Files

3.3 KiB

qwen235b-thinking-prefill-7day-compare

qwen3-235b-a22b thinking trace, prefill-only replay with output_length=1, comparing 3 configs across 7 daily 10:00-10:10 windows by request_rate_per_gpu.

Setup

  • Hardware: dash1, 8x H20
  • Model: /home/admin/resource/model/464482ce.qwen3-235b-a22b/256k-0717
  • Engine: internal vLLM, baseline aligned to ~/run_qwen235b.sh
  • Trace set: thinking_w20260321_1000 to thinking_w20260327_1000
  • Window duration: 600s each
  • Request mode: chat
  • Replay override: min_tokens=max_tokens=1
  • SLO:
    • pass target: 95%
    • TTFT <= 2000ms for <=8191 input tokens
    • TTFT <= 4000ms for <=32767 input tokens
    • TTFT <= 6000ms for >32767 input tokens
  • Search:
    • each candidate independently binary-searches its own sampling_u
    • sampling_u in [0, 0.125]
    • max_probes = 6

Candidates

  • baseline
    • TP=4, DP=1, EP=off
    • baseline run_qwen235b.sh shape
  • tuned_0323
    • tuned on thinking_w20260323_1000
    • TP=4, DP=1, EP=off
    • max-num-batched-tokens=3072
    • max-num-seqs=32
  • tuned_0327
    • tuned on thinking_w20260327_1000
    • TP=8, DP=1, EP=off
    • max-num-batched-tokens=6144
    • max-num-seqs=48
    • block-size=32

Run assets

  • Compare root: /home/admin/cpfs/wjh/aituner/aituner/.aituner-compare/dash1-qwen235b-prefill-thinking-7day-baseline-vs-0323-vs-0327
  • Summary: /home/admin/cpfs/wjh/aituner/aituner/.aituner-compare/dash1-qwen235b-prefill-thinking-7day-baseline-vs-0323-vs-0327/summary.json
  • Report: /home/admin/cpfs/wjh/aituner/aituner/.aituner-compare/dash1-qwen235b-prefill-thinking-7day-baseline-vs-0323-vs-0327/report.md
  • Compare spec: /home/admin/cpfs/wjh/aituner/aituner/configs/examples/dash1_qwen235b_prefill_thinking_7day_compare.json

Aggregate result

  • Wins by request_rate_per_gpu:
    • tuned_0327: 5 / 7
    • baseline: 2 / 7
    • tuned_0323: 0 / 7
  • Mean request_rate_per_gpu:
    • baseline: 0.13845
    • tuned_0323: 0.12756
    • tuned_0327: 0.17232
  • Relative to baseline:
    • tuned_0323: 0.92x mean per-GPU throughput
    • tuned_0327: 1.24x mean per-GPU throughput

Per-day result

Date baseline req/s/gpu tuned_0323 req/s/gpu tuned_0327 req/s/gpu Winner
2026-03-21 0.08500 0.03917 0.14375 tuned_0327
2026-03-22 0.10125 0.12083 0.15313 tuned_0327
2026-03-23 0.12792 0.12792 0.19167 tuned_0327
2026-03-24 0.09000 0.09583 0.11250 tuned_0327
2026-03-25 0.13792 0.13208 0.13146 baseline
2026-03-26 0.32000 0.25917 0.23375 baseline
2026-03-27 0.10708 0.11792 0.24000 tuned_0327

Key takeaways

  • tuned_0327 is the only candidate with clear cross-day value.
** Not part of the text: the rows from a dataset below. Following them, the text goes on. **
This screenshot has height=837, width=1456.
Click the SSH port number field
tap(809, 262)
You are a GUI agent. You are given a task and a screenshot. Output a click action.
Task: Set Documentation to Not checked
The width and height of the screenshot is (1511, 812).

It wins 5/7 windows and improves mean per-GPU throughput by about 24%.
  • tuned_0323 does not generalize. It is slightly more conservative and keeps high pass rate, but mean per-GPU throughput is below baseline.
  • The 0327 winner is not universal. On 2026-03-25 and especially 2026-03-26, the 4-GPU baseline is more efficient per GPU than the TP8 tuned shape.
  • The practical reading is that prefill-only tuning has workload-regime sensitivity. TP8 + 6144 + 48 + block-size=32 is a strong default candidate, but not a global static optimum across all days.